An administration task force named by President Carter to propose ways of helping the sluming U.S. auto industry has completed its work without resolving the highly charged issue of Japanese automobile import competition, government officials said yesterday.
The task force, headed by Ransportation Secretary Neil Goldschmidt, reportedly will suggest several options for restraining sales of Japanese -built cars in the United States, leaving it to the president to choose among them.
The tougher course would be a request by Carter to the International Trade Commission, asking it to speed up its investigation of Japanese automotive imports, in response to an appeal by the United Auto Workers last month for protection to save the jobs of its members, government officials said.
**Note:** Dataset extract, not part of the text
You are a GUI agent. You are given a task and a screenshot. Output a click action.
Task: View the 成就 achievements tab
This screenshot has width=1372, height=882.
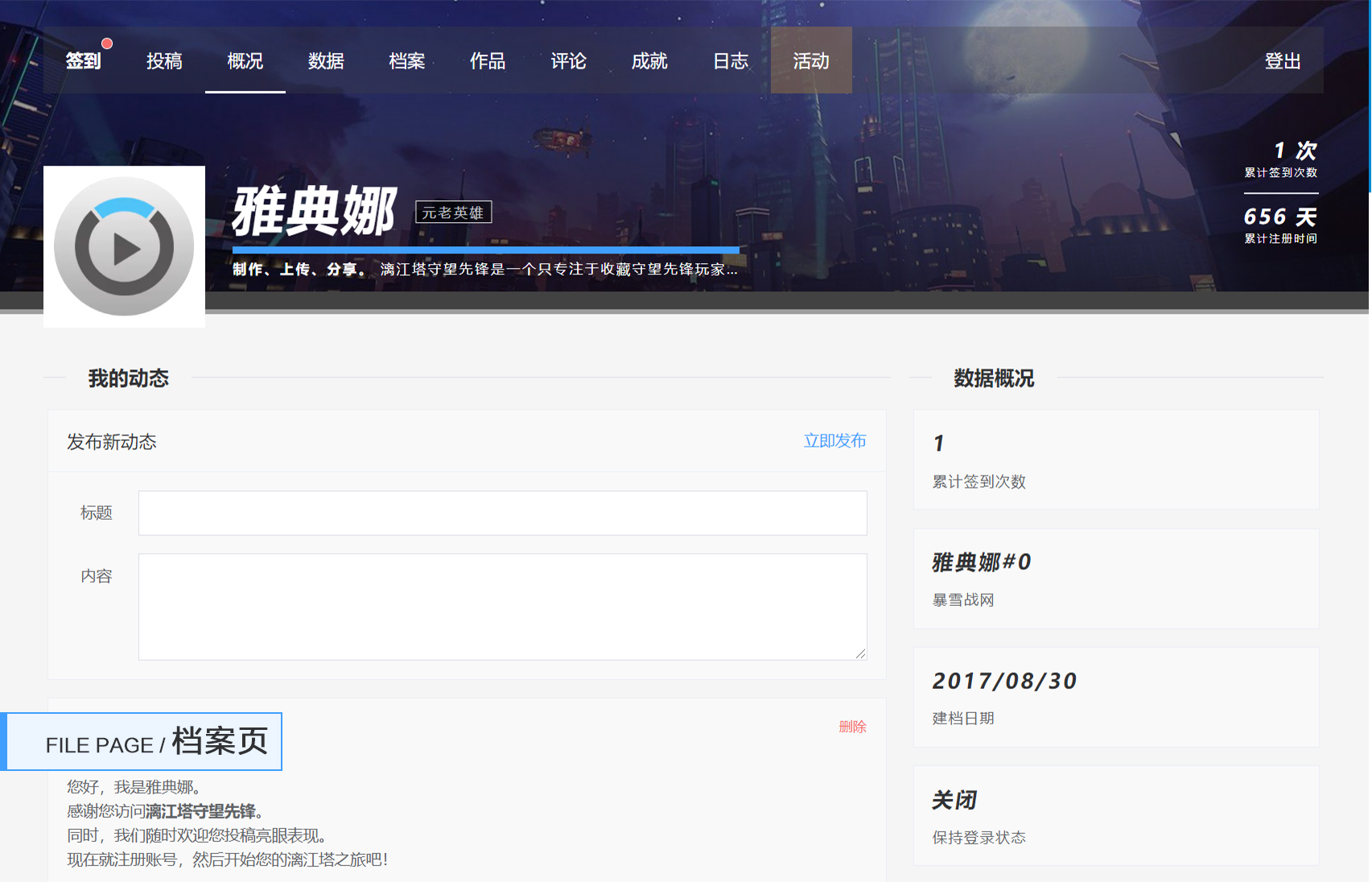[649, 61]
Normally, the ITC's inquiry would not be concluded until December, and the president would take another month or two to review its recommendations. If the ITCconcludes that the U.S. industry has been seriously hurt by imports, the president could impose a range of sanctions, from numerical quotas to higher tariffs on Japanese built vehicles.
It was widely assumed when the UAW suit was filed that the president's decision would not come until well after the November presidential election. The option of an accelerated decision reportedly proposed by the task force could inject the administration's policy toward the auto industry more deeply into the fall political campaign.
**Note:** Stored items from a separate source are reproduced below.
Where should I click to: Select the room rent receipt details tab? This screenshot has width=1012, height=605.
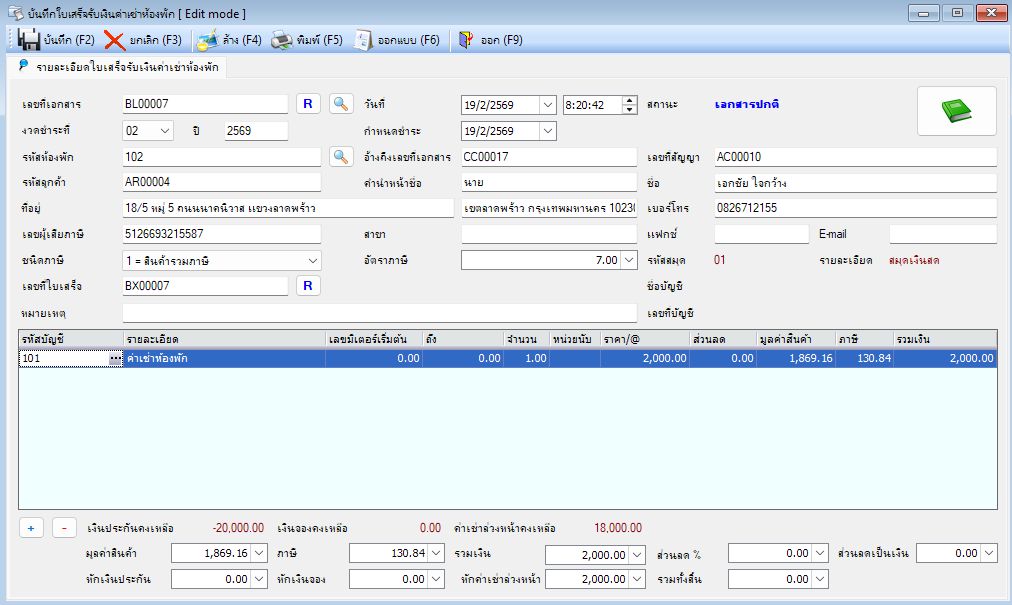coord(118,67)
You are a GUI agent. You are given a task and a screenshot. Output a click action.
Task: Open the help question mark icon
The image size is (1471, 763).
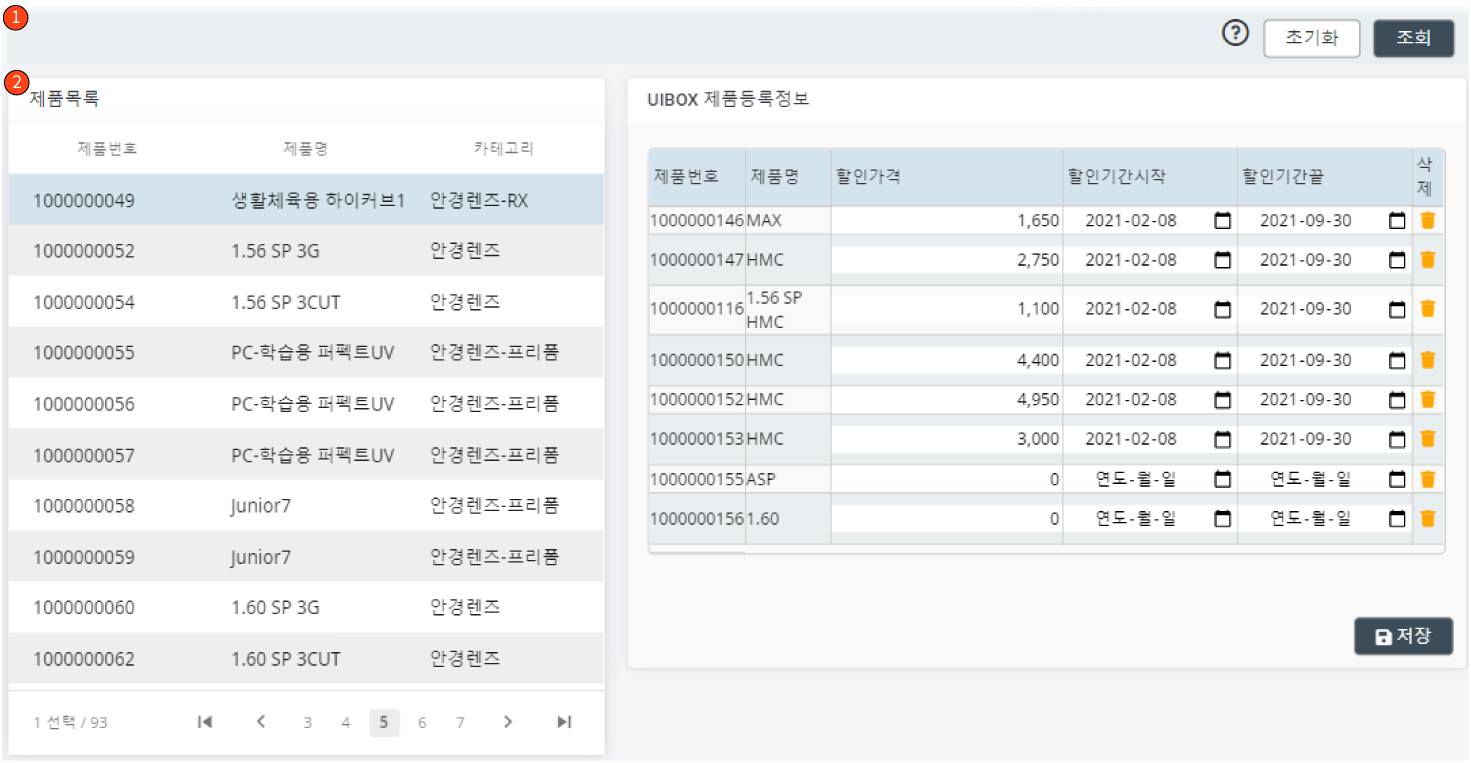pyautogui.click(x=1235, y=32)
But the task force also suggests that the president could wait, continuing to monitor the import situation, while waiting for the ITC to complete its fact-finding on the impact of Japanese automotive imports.
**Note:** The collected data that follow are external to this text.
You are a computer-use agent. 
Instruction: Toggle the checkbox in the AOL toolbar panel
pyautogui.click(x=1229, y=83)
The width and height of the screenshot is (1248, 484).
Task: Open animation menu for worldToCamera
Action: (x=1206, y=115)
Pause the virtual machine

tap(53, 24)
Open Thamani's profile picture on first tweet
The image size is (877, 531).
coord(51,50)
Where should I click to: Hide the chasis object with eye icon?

The two courses reflect an unresolved debate among top adminstration officials over the response to the wave of Japanese auto imports, which have captured nearly 30 percent of the U.S. market. Some White House, Commerce Department and trade officials have argued that Japan should not be singled out, contending that it was primarily poor planning by U.S. companies that left them so vulneralbe to the smaller, higher-mileage Japanese cars.
Other officials, reportedly headed by Goldschmidt, argue that the sudden change in consumers' demands for fuel-efficient cars -- multiplied by the gasoline shortages last year and soaring fuel prices -- was an extreme reaction that the companies could not have anticipated. The U.S. producers need a breathing spell of a year or two while they retool their plants to produce smaller cars, this fraction says.
Although the division on import policy continues, the two sides have drawn closer, administration officials said.
Last March, the administration rejected appeals for improt restriction on Japanese autos, but since then the deepening slump by the American auto firms has strengthened the argument that the companies are facing an unprecedented challenge that requires a strong government response.
The President is expected to disclose his decisions on the auto industry program later this month and appoint a government-industry-union committee to continue the work on this issue.